By Jay Wrolstad
By all accounts Tompkins County will play a pivotal role in the implementation of Ithaca Mayor Svante Myrick’s proposal to address local drug abuse, dubbed “The Ithaca Plan: A Public Health and Safety Approach to Drugs and Drug Policy”.
Myrick, who unveiled the broad-based strategy earlier this year, made a formal presentation to the Tompkins County Legislature on June 7, along with District Attorney Gwen Wilkinson and Lillian Fan of the Southern Tier Aids Program. The presentation was well received, and legislators contacted by Tompkins Weekly offered some insight on how the county can get involved with the effort.
The Ithaca Plan is designed to address the problems of drug use, drug addiction and “the broader war on drugs.” It outlines proposals targeting prevention, treatment, education, harm reduction, law enforcement and public safety and community and economic development, among other areas of concern.
Legislator Martha Robertson suggests that the county has a more direct role than the city does in putting the plan into action. “We’ve been working on these issues for a long time. We welcome the city getting more engaged in this effort, which will require funding by the city, county and other municipalities,” she says, noting that the city is primarily involved through the Ithaca Youth Bureau, with education and job training.
Direct support services, such as mental heath, public health, and incarceration and reentry, are handled by the county, by statute and with funding, Robertson notes. “It’s a regional problem, not just a city problem—it’s not limited by municipal boundaries,” she says.
The city and the county both have assets that will be used together to make the Ithaca Plan work, and reduce the substance abuse problem, Robertson says. “With law enforcement the LEAD program, those aspects of the mayor’s plan would be handled by the county sheriff and all local law enforcement,” she says. “But it does not work without wraparound services; you need someone to take on drug offenders if they are not being sent to jail. What are the alternatives to jail?”
LEAD (Law Enforcement Assisted Diversion), a community-based diversion approach with the goals of improving public safety and reducing the criminal behavior of people who participate in the program, is being used across the country. Police officers exercise discretionary authority at point of contact to divert individuals to a local, harm-reduction intervention rather than put people in jail.
Legislator Dan Klein sees this as one of the key elements of the Ithaca Plan. “LEAD gives police the option to put people arrested for drug crimes in programs that deal with addiction— to provide counseling instead of sending people to jail,” he says. “It is a parallel to our drug court. We will need a LEAD coordinator, and I think the county can set up the framework for this program.”
Klein notes that the county has a community outreach worker who works with the county, city and the Downtown Ithaca Alliance (DIA) to address public safety issues by connecting offenders to support resources.
In fact, last week the DIA Board announced that it has formally endorsed the Ithaca Plan (see story on page 12).

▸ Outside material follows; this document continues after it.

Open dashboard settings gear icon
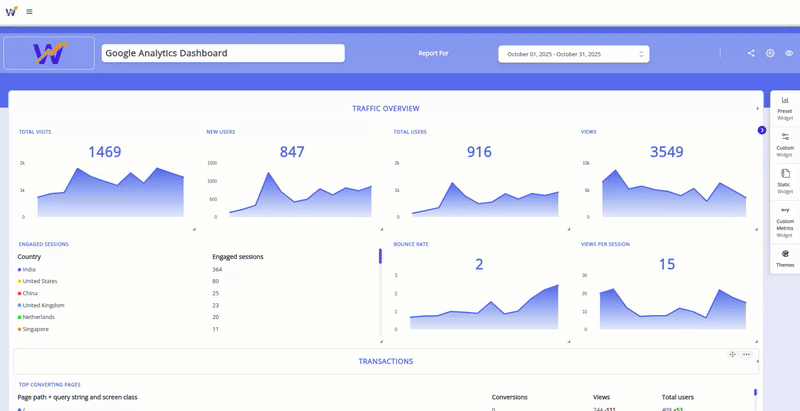Image resolution: width=800 pixels, height=411 pixels. pos(770,53)
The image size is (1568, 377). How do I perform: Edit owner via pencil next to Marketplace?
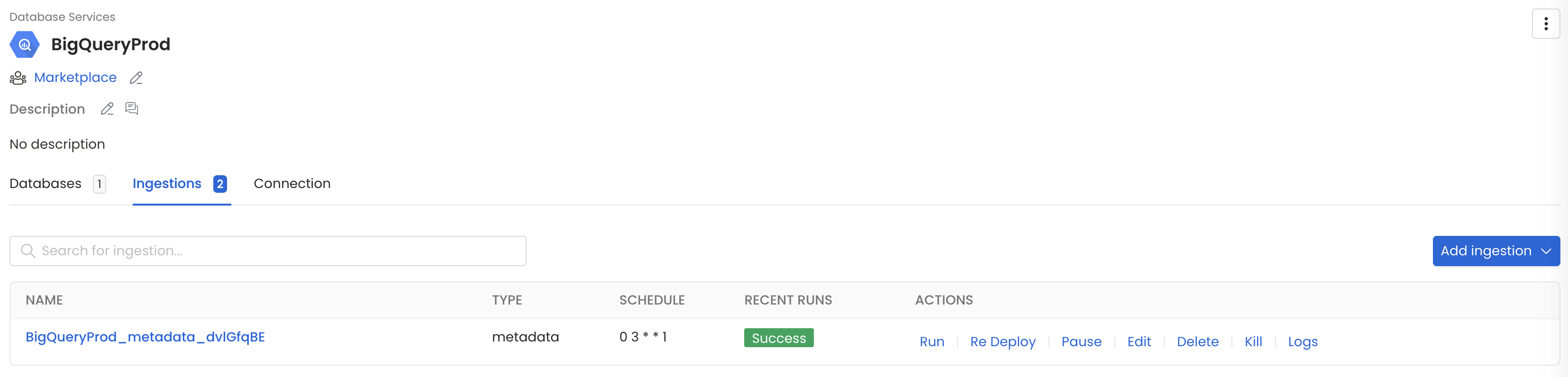pyautogui.click(x=137, y=78)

Creating a local detox center is another initiative in Myrick’s proposal that has the support of county legislators. The mayor wants a decriminalized drug injection site, but I feel that there are many other aspects of this plan that we can work on first, such as a detox center for drug-related crimes,” Robertson says. “The county Alcohol and Drug Council could make some progress on that.”
Legislator Jim Dennis concurs. “We have to have a detox center closer to those in our community who need it,” he says. “Currently there is no such facility in the county, and the problem is that people who need this to address their addictions are sent to the hospital, released and then are back on the street. The issue is long-term care that is closer to home.”
Before a safe injection site for illegal drugs is made available, says Dennis, “We can help people. We know that putting drug offenders in jail does not work.”
Says Klein, “There is a glaring need for a detox center. We have to determine whether that is run by a private agency or a government agency. I see a potential role for the county with this.”
The county is best equipped to address the mental health issues that are often behind incarceration for substance abuse, legislators say, citing the Mental Health Department, Public Health Department and Department of Social Services as the agencies that can become more involved.
“We need to understand why people are not connecting with existing county services. Mental health counselors are often not cross-trained to deal with substance abuse issues,” Robertson says. “These people should be trained to address drug crimes from a counseling aspect.”
Dennis says, “The county has all of these pieces in place, and we have more experience in these areas, which is critical in implementing the mayor’s plan.”
Also critical is involving communities throughout the county that can share responsibility for the youth services component of the Ithaca Plan, and the law enforcement component.
“If kids have meaningful activities they are less likely to end up in a bad situation,” says Robertson. “That’s more of a municipal rather than county issue. She notes that the county’s jail reentry program addresses another issue presented by Myrick.
“Because there are many county responsibilities, that’s the place to make sustainable change,” Robertson says. “We are ready to get involved with the mayor’s plan and I feel that collaboration with the city is a high priority. What’s important is that we work together.”
“From my point of view, the Ithaca Plan has many merits, and it will take money and a commitment from the city, county and area law enforcement to get it done,” Dennis says. I’m glad the mayor brought this forward, because we need to address drug abuse in this area. We need to be thoughtful on how we carry out the plan, and who will operate it.”